Can you reproduce the listing below verbatim, starting with the line containing "is (950, 600)." and going on through the end of the listing, but without the pictures?

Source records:
*****

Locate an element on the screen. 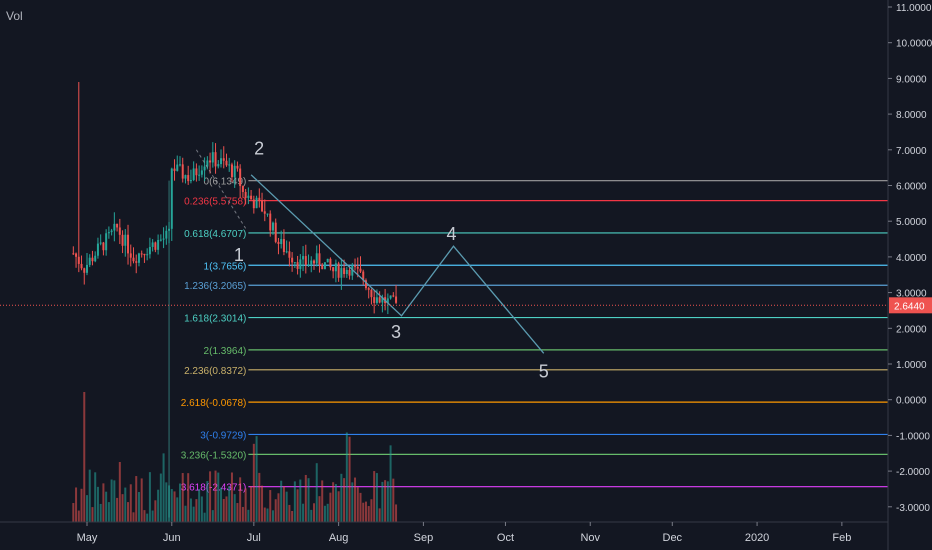 This screenshot has width=932, height=550. y-tick-label: -1.0000 is located at coordinates (913, 436).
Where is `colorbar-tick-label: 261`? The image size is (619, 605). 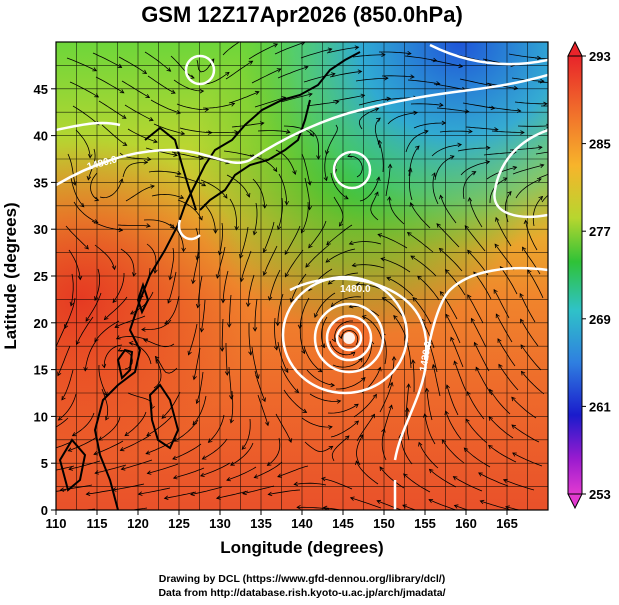
colorbar-tick-label: 261 is located at coordinates (600, 406).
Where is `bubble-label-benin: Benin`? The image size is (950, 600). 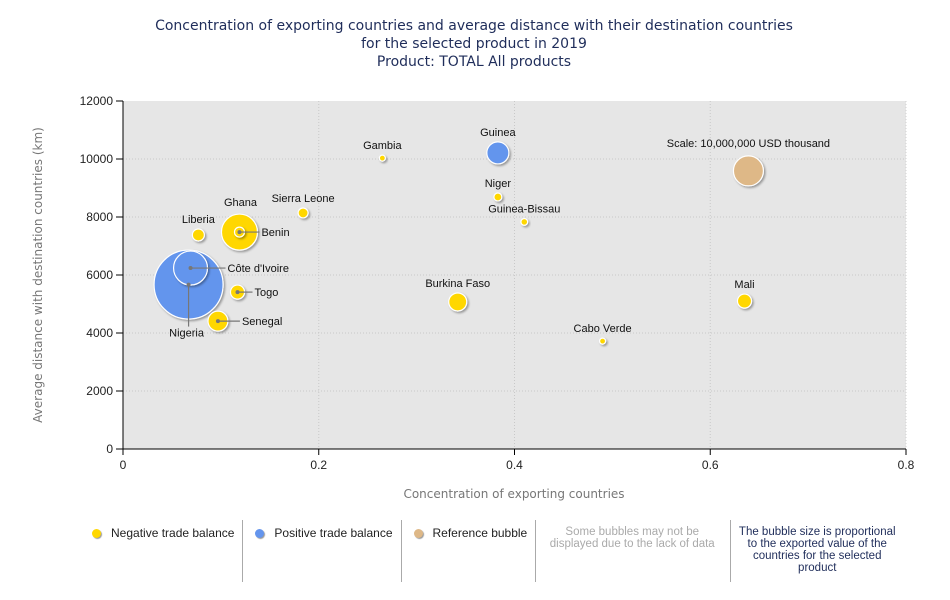
bubble-label-benin: Benin is located at coordinates (275, 233).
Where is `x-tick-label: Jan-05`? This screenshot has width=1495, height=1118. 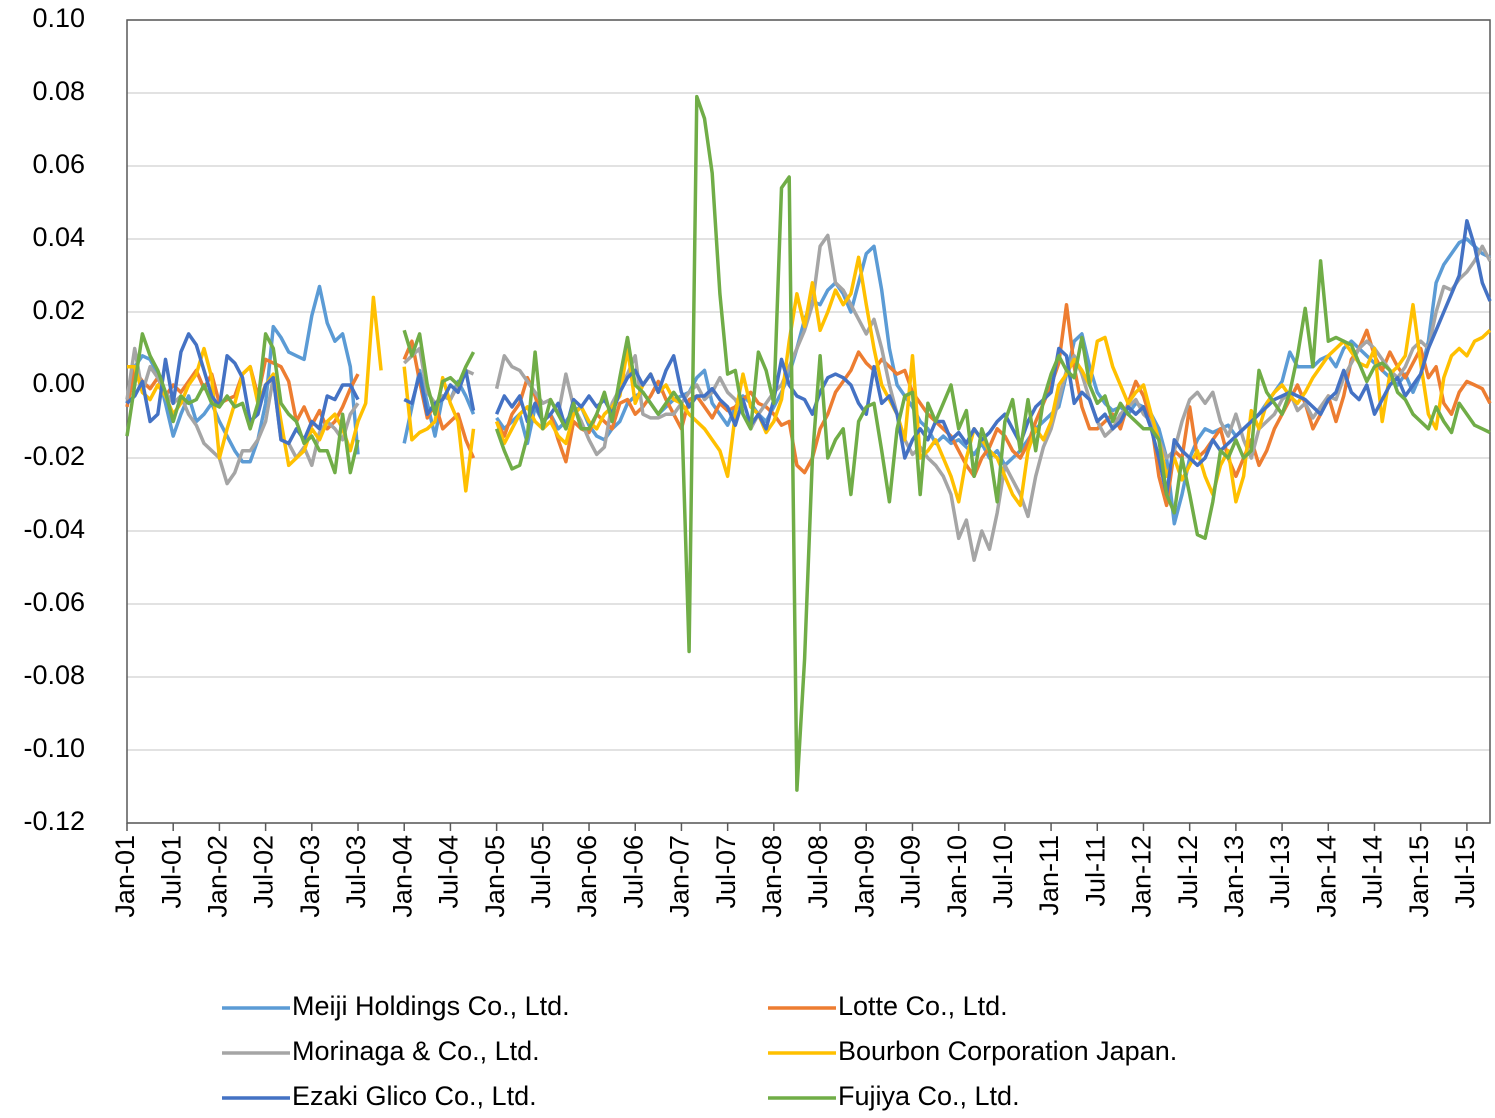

*****

■ **Reply**
Where is `bubble-label-benin: Benin`? The image size is (950, 600). 
bubble-label-benin: Benin is located at coordinates (275, 233).
Where is `x-tick-label: Jan-05`? This screenshot has width=1495, height=1118. 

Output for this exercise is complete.